Human Behavior

There is definitely no logic to human behavior.

Sonny will feel right at home

The new president has filled all the vacancies in his cabinet by nominating Georgia’s own Sonny Perdue as the secretary of agriculture.

Perdue, of course, is well known here for the two terms he served as governor. While his administration didn’t produce much in the way of significant policy initiatives, Sonny was always good for a laugh or two.

I vividly remember the time he held a prayer session on the front steps of the capitol building in hopes that prayer would bring rain and break Georgia’s long drought. Perdue evidently was praying to the wrong deity — it didn’t rain that day or for a lot of days thereafter.

I don’t know how good a farmer Sonny is, but he really knows how to harvest tax credits.

During his first term as governor, a friendly legislator slipped in an amendment to a bill that quietly passed in the closing days of the session without much notice. That “midnight amendment” bestowed upon Perdue a $100,000 tax credit on some property he had purchased. Sonny signed the bill without informing the general public of that huge tax break.

The tax credit didn’t become public knowledge until a year and a half later, when Perdue was running for reelection.  My friend James Salzer broke the story in the Atlanta Journal-Constitution, and it was the kind of scandal that normally would get a politician booted from office.

The voters reelected Perdue anyway. Here in Georgia, we have a soft spot for our scoundrels.

Perdue now heads north to Washington, where the Senate will presumably vote on his confirmation and he will be sworn in as a member of Donald Trump’s cabinet.

It is shaping up as one of the most interesting cabinets in presidential history.

Betsy DeVos, the nominee for education secretary, believes that we should have guns in our schools because of the ever-present threat of grizzly bear attacks.

I am not making this up. When DeVos was asked during her confirmation hearing if she believes guns have “any place in and around schools,” she cited the example of a school located in Wyoming: “I think probably there, I would imagine there is probably a gun in a school to protect from potential grizzlies.”

This prompted the comedian James Corden to comment: “She knows the right to bear arms isn’t about actual bears, right?”

The person nominated to be the next attorney general is Jefferson Beauregard Sessions, a senator from Alabama.

As the attorney general, Sessions would be responsible for enforcing the nation’s civil rights laws.  But in 1986, when Sessions was nominated for a federal judgeship, the Senate Judiciary Committee rejected him after hearing some of the racially charged things he had said as a U.S. attorney.

Sessions had called one of his black assistants “boy” on several occasions.  He was quoted as saying he thought Ku Klux Klan members were “okay, until he learned that they smoked marijuana.” He said a white attorney who handled civil rights cases was “a disgrace to his race.”

Keep in mind that this was a Republican-controlled Senate throwing out a nomination from Republican President Ronald Reagan.

Then there’s Rick Perry, the former governor of Texas who will head the department of energy.

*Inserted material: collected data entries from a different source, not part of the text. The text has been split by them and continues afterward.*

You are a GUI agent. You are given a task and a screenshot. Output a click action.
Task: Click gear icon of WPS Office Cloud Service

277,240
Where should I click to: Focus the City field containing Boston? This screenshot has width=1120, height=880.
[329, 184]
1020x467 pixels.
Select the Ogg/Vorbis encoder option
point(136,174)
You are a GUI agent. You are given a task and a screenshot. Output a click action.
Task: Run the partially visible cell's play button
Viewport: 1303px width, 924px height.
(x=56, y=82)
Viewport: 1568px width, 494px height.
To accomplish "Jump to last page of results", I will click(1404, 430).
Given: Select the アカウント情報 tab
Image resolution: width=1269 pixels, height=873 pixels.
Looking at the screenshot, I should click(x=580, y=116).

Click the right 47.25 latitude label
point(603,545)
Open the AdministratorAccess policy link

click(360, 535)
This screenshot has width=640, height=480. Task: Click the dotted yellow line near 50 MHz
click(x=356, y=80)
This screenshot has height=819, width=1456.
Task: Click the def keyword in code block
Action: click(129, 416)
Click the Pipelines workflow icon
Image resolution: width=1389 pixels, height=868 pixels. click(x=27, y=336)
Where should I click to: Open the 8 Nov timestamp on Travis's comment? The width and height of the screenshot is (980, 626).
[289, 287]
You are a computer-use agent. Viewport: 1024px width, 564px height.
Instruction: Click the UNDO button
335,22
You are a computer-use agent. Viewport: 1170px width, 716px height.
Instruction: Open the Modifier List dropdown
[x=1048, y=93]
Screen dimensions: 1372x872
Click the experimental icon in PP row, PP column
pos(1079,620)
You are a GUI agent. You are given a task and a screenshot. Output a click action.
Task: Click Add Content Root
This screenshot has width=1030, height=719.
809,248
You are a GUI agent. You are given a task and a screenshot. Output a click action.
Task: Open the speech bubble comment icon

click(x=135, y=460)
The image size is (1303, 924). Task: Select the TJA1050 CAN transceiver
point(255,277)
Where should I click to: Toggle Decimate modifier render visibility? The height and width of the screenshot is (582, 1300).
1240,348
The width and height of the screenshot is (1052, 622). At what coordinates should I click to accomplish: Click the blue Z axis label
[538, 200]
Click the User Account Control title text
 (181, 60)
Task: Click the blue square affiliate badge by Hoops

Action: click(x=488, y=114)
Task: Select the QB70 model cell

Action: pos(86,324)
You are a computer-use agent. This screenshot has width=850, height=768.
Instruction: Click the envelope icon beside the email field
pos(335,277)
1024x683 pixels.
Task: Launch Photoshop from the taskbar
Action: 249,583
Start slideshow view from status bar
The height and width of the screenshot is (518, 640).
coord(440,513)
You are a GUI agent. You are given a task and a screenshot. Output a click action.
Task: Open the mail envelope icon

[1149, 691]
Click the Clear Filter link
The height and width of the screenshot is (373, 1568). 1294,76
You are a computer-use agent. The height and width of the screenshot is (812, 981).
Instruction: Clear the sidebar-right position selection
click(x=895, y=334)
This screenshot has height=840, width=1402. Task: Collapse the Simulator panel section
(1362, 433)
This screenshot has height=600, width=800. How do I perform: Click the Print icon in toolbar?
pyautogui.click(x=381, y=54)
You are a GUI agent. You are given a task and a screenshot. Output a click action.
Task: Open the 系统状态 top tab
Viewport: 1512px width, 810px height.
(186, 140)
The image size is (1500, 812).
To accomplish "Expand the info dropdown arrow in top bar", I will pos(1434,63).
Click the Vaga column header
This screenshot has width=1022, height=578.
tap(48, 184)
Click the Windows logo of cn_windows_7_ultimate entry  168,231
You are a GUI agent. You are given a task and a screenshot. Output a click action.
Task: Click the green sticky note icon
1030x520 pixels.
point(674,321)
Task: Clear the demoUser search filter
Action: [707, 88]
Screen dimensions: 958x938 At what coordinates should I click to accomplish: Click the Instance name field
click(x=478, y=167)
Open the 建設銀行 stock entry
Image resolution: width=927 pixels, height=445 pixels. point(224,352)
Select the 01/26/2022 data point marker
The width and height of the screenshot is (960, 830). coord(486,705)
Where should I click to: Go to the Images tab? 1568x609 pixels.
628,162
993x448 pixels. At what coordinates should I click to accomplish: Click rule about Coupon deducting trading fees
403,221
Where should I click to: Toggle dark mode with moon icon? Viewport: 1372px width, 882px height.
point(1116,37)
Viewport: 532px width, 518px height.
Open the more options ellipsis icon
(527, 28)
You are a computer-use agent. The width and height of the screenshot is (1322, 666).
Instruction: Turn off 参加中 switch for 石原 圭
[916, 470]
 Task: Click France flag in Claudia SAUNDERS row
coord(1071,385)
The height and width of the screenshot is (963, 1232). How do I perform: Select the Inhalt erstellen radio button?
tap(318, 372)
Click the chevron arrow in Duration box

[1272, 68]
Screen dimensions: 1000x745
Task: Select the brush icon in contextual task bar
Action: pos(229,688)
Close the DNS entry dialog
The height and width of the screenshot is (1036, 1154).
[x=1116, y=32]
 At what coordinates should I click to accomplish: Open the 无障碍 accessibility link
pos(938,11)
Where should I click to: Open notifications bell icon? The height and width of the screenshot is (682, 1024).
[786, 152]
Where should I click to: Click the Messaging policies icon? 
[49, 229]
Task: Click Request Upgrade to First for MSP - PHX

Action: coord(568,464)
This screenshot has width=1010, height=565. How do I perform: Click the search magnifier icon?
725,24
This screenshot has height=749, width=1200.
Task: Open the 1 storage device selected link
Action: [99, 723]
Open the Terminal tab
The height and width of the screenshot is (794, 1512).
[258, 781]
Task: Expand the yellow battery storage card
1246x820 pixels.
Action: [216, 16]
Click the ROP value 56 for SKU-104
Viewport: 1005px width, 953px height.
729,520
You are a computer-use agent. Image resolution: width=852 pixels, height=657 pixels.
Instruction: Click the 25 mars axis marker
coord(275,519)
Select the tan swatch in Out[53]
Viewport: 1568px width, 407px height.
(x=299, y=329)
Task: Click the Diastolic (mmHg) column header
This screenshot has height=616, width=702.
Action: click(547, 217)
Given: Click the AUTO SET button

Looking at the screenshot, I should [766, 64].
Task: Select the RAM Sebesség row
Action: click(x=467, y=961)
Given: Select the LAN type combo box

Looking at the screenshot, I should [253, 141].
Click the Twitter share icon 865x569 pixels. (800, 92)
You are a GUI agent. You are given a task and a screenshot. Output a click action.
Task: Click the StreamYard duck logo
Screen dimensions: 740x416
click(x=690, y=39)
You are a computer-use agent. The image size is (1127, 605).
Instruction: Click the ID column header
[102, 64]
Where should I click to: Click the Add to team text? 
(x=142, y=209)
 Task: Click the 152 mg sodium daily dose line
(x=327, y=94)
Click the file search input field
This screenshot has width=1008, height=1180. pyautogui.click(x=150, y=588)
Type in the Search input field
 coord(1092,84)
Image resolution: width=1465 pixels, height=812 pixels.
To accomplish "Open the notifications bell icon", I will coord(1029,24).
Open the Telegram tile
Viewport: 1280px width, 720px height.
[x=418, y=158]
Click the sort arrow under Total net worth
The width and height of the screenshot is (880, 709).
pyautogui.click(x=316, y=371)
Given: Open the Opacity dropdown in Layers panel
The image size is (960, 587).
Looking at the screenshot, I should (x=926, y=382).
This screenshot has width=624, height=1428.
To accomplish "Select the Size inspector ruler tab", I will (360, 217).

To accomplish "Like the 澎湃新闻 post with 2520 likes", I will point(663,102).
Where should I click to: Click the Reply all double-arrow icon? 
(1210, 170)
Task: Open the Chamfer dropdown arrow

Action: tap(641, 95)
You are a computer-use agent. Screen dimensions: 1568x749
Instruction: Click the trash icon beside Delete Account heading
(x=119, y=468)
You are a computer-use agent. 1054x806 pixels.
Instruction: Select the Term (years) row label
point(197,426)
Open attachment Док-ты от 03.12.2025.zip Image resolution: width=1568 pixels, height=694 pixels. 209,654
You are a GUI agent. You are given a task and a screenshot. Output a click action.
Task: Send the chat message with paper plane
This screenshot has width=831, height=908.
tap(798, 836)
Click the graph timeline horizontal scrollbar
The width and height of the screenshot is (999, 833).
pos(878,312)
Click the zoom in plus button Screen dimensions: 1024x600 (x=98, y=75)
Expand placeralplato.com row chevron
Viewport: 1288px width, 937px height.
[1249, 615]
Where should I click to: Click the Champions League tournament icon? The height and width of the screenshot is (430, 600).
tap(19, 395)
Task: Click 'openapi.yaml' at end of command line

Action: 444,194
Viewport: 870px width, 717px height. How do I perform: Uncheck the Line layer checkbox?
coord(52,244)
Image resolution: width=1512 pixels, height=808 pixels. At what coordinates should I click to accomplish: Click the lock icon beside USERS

When Perry was first offered the appointment several weeks ago, he thought the job entailed being a global ambassador for the oil and gas industry. He didn’t discover until later that the Department of Energy is actually a complex federal agency responsible for the nation’s nuclear weapons program, nuclear reactor production, and radioactive waste disposal

There is another Georgian, U.S. Rep. Tom Price, who’s been nominated as the secretary of health and human services.  The Wall Street Journal, one of the favorite newspapers of conservative Republicans, reports that Price has been actively trading medical stocks while he was working on health legislation in Congress that could affect those stock prices.

This is a huge conflict of interest, but it probably won’t prevent Price from getting the job where he could potentially take actions that would drive up the price of his stocks even more. In today’s atmosphere, that’s what passes for sound business judgment.

When I look at who he’ll be serving with, I’m convinced that Sonny Perdue will feel right at home in the new administration.